Salope fascisante, injure ou humour, telle était la question. Dans le cadre d'une chronique sur Marine Le Pen écrite par Nicolas Bedos dans l'hebdomadaire Marianne, la justice a décidé mercredi qu'il s'agissait d'humour. L'humoriste donc a été relaxé mercredi par la 17e chambre du tribunal correctionnel de Paris des poursuites pour injures intentées par la présidente du Front national.

Dans une chronique parue le 14 janvier 2012, Nicolas Bedos évoquait les expulsions menées l'année précédente, sous la présidence Sarkozy, alors que Claude Guéant était ministre de l'Intérieur: "La droite entend ainsi lutter contre la montée de l'extrême droite. 'Ne laissons pas le terrain à Marine, la VRAIE méchante' (...) Sauf que personne n'empêchera quelques idéalistes rigides de penser qu'à force de singer la salope fascisante celle-ci est déjà au pouvoir : (...) on l'appelle Claude Guéant".

Claude Guéant, "une tête de bite sous Prozac"

Marine Le Pen avait porté plainte. Le directeur de publication de Marianne, Maurice Szafran, était poursuivi pour "injure" et Nicolas Bedos, auteur de la chronique, pour "complicité". L'avocat de la présidente du FN, Wallerand de Saint-Just, avait estimé à l'audience en avril que cette chronique "n'était pas drôle, c'est l'expression d'une opinion politique", cadre dans lequel "on n'a pas le droit d'utiliser l'injure objective de 'salope'".

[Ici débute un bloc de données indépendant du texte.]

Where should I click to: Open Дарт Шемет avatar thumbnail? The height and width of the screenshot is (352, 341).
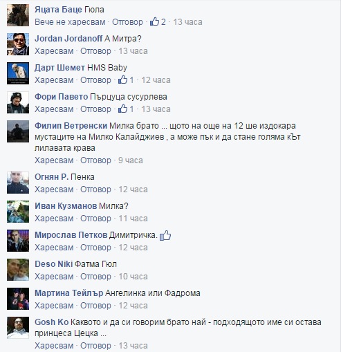tap(18, 73)
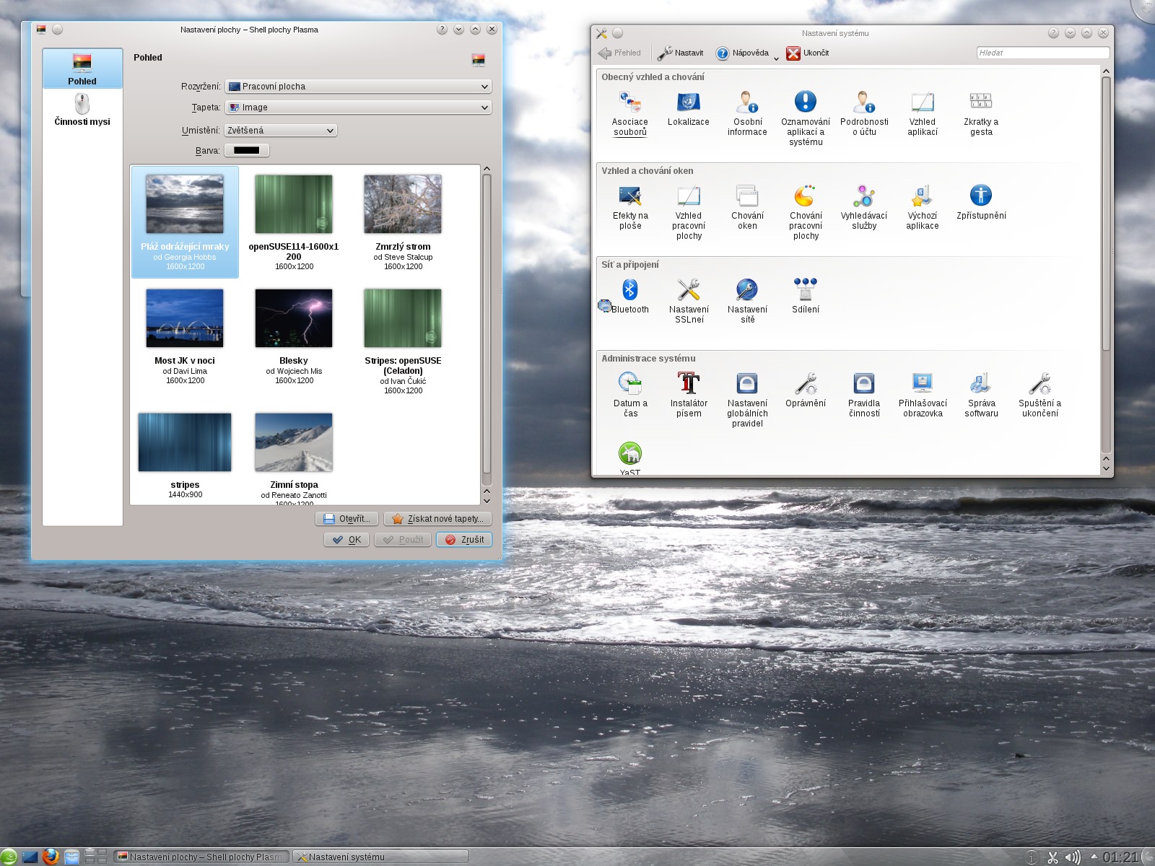Click the Hledat search field

click(1042, 53)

La procureure, tout en reconnaissant que Nicolas Bedos "manie les deux casquettes", humoriste et chroniqueur politique, avait estimé que la phrase litigieuse se situait "dans le registre de l'humour, de la caricature qui autorise l'outrance" et requis la relaxe. La cour a suivi, estimant qu'il était "parfaitement clair pour tout lecteur que la chronique en cause se situe dans un registre aux accents délibérément provocateurs et outranciers, revendiqué comme tel". Pour le tribunal, ce style "pamphlétaire" n'était pas contradictoire avec la "polémique politique" accusant Claude Guéant - lui-même décrit comme "une tête de bite sous Prozac" - de "singer" l'extrême droite.